Vintage View - Cadeson
I was looking around www.mikedolbear.com (as is my wont) and found a request for info on Cadeson. Well, in a previous life I was sure I’d written about their drums so didn’t consider myself a stranger to them. This turned out not to be the truth since they’re not on my long list of ‘Drumchecks’ for International Musician. However, I certainly had come across the drums numerous times at the many NAMM and Musik Messe shows I’d found myself at over the years. They were certainly never exactly well-known here in the UK and seem to have enjoyed better success in Far Eastern countries closer to their Taiwan factory. This makes shipping considerably cheaper to neighbouring countries like Japan, Korea, NZ, Australia, Malaysia, Brazil and Thailand. Various European countries are/were important customers for them as well as the mighty USA but of course shipping to them would be at a premium.

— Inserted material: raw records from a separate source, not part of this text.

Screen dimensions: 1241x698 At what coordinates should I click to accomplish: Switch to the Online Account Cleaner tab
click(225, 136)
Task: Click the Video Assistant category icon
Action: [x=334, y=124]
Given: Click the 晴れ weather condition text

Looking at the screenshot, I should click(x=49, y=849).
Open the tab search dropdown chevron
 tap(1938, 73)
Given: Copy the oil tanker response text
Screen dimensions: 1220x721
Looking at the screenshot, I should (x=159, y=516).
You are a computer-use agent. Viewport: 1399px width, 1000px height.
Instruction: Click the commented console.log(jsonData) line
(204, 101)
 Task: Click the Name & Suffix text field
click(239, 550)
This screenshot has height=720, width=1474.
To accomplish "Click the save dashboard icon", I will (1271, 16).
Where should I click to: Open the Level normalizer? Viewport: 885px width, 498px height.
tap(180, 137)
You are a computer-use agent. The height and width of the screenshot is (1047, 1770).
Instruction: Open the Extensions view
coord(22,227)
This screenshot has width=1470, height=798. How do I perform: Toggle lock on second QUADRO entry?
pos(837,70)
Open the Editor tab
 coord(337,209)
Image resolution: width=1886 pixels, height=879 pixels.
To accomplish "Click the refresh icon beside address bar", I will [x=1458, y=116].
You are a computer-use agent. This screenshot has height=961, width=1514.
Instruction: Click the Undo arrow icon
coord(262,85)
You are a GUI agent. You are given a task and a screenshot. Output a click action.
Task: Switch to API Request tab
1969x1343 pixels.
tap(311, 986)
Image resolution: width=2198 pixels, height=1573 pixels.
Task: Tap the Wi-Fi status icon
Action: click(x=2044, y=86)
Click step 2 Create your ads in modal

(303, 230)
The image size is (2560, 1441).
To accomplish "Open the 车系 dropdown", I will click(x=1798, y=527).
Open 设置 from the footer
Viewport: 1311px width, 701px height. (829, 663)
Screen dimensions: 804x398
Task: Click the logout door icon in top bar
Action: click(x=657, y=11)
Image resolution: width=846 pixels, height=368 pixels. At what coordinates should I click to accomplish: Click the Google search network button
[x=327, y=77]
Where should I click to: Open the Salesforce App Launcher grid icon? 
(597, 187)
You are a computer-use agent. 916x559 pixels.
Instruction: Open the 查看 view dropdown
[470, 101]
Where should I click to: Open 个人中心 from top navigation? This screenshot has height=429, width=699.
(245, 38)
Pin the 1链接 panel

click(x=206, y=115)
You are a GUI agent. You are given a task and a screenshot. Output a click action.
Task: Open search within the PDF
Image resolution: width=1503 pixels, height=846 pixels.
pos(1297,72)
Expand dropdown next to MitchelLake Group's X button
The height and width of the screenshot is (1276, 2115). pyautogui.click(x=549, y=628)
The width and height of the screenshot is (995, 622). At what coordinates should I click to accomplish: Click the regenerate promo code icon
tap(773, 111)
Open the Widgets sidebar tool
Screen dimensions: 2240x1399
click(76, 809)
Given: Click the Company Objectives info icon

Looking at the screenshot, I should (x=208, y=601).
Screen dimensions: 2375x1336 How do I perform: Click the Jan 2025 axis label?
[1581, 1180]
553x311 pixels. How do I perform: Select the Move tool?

So, Cadeson are a family operation based in Taipei City which is in the South of the island where the company was founded in 1985. They make everything in their own factory including shells, stands, nutboxes, screws and even saxophones. Because of this they can’t really be classified as an OEM operation since as far as I’m aware they only make for themselves and even describe themselves as ‘custom drum makers’. They boasted that (unlike most other drum makers in the ROC) from the very beginning, their shells were made from North American maple, but they’ve also made them from birch, basswood and even bubinga. Additionally they’ve put together various amalgamations of any and all of the above woods. Their drums certainly weren’t entry-level products by any stretch of the imagination because they obviously pay a great deal of attention to detail.
Besides their obviously conventional outfits called ‘Stadium’, ‘Studio’, ‘Twist’ and ‘Blast’ they produced some very interesting drum sets in maple, bubinga and walnut. There’s even a set called ''Big Power'' which can be reconfigured into two separate kits for face-to-face teaching with teacher and student facing each other. The bass drum and its ''Woofer'' connect face-to-face so each player has a bass drum batter head facing them, in effect playing the same bass drum!
The ‘Glaze’ series is a 5mm thick acrylic-shelled set with a 20 x 16” bass drum, 16 x 15, 14 x 12, 12 x 9 and 10 x 8 toms and a 14 x 6” snare. The set was unusually hung on a curved rack with equally curved uprights which contained a couple of boom cymbal stands.
The ‘Nagashi Compact’ is Cadeson''s version of a ‘nesting’ set constructed from birch with 22 x 18, 16 x 14, 14 x 9, 12 x 6 and 13 x 5” snare – all designed to make it possible to put drums inside drums (Russian doll style) to make them easier to transport. Cadeson also had a cocktail set which came with a 14 x 24” upright shell used as a combined bass drum (bottom head) and tom (top head). In the fashion of many more modern cocktail kits, there’s a 10 x 5.5” tom attached alongside an 8 x 5” mounted snare.
Another set Cadeson produced was a less salubrious one called ‘Stadium’ which came in two versions with different tom sizes. ''Blast'' came in four different materials - walnut, cherry, maple and bubinga - with regular-sized isolated mounted toms and 18” deep bass drums and a very studio-friendly ‘Nashville style’ 16 x 14” floor tom.